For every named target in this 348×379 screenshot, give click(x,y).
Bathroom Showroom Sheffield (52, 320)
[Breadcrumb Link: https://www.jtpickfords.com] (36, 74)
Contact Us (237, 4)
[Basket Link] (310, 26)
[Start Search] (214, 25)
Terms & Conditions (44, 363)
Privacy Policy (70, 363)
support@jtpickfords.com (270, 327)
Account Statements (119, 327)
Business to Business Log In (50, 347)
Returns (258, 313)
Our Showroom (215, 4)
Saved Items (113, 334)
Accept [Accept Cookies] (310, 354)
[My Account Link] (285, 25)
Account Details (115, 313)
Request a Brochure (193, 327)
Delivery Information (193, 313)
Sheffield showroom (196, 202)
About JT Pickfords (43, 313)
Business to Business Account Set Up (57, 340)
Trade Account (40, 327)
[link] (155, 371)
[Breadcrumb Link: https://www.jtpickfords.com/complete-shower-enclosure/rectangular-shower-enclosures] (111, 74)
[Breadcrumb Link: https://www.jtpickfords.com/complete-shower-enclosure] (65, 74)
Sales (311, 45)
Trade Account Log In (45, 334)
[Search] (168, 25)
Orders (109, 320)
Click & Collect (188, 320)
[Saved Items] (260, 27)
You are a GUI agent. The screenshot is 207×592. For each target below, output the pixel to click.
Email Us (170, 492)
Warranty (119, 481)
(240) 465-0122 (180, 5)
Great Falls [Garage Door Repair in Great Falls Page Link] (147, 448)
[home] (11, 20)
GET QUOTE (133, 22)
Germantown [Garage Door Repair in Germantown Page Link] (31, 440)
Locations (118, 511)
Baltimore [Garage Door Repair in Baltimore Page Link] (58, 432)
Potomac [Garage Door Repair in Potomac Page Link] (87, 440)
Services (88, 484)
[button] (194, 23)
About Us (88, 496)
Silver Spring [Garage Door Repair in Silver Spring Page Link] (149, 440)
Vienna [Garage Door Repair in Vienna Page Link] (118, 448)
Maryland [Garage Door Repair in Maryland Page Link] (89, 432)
·····
*Challenge:*
Reproduce all of the rows above verbatim, without any changes.

*Problem solution:*
For every named target in this 348×379 screenshot, give click(x,y).
Bathroom Showroom Sheffield (52, 320)
[Breadcrumb Link: https://www.jtpickfords.com] (36, 74)
Contact Us (237, 4)
[Basket Link] (310, 26)
[Start Search] (214, 25)
Terms & Conditions (44, 363)
Privacy Policy (70, 363)
support@jtpickfords.com (270, 327)
Account Statements (119, 327)
Business to Business Log In (50, 347)
Returns (258, 313)
Our Showroom (215, 4)
Saved Items (113, 334)
Accept [Accept Cookies] (310, 354)
[My Account Link] (285, 25)
Account Details (115, 313)
Request a Brochure (193, 327)
Delivery Information (193, 313)
Sheffield showroom (196, 202)
About JT Pickfords (43, 313)
Business to Business Account Set Up (57, 340)
Trade Account (40, 327)
[link] (155, 371)
[Breadcrumb Link: https://www.jtpickfords.com/complete-shower-enclosure/rectangular-shower-enclosures] (111, 74)
[Breadcrumb Link: https://www.jtpickfords.com/complete-shower-enclosure] (65, 74)
Sales (311, 45)
Trade Account Log In (45, 334)
[Search] (168, 25)
Orders (109, 320)
Click & Collect (188, 320)
[Saved Items] (260, 27)
You are a GUI agent. The screenshot is 207×592. For each target below, output the pixel to click.
Email Us (170, 492)
Warranty (119, 481)
(240) 465-0122 (180, 5)
Great Falls [Garage Door Repair in Great Falls Page Link] (147, 448)
[home] (11, 20)
GET QUOTE (133, 22)
Germantown [Garage Door Repair in Germantown Page Link] (31, 440)
Locations (118, 511)
Baltimore [Garage Door Repair in Baltimore Page Link] (58, 432)
Potomac [Garage Door Repair in Potomac Page Link] (87, 440)
Services (88, 484)
[button] (194, 23)
About Us (88, 496)
Silver Spring [Garage Door Repair in Silver Spring Page Link] (149, 440)
Vienna [Garage Door Repair in Vienna Page Link] (118, 448)
Maryland [Garage Door Repair in Maryland Page Link] (89, 432)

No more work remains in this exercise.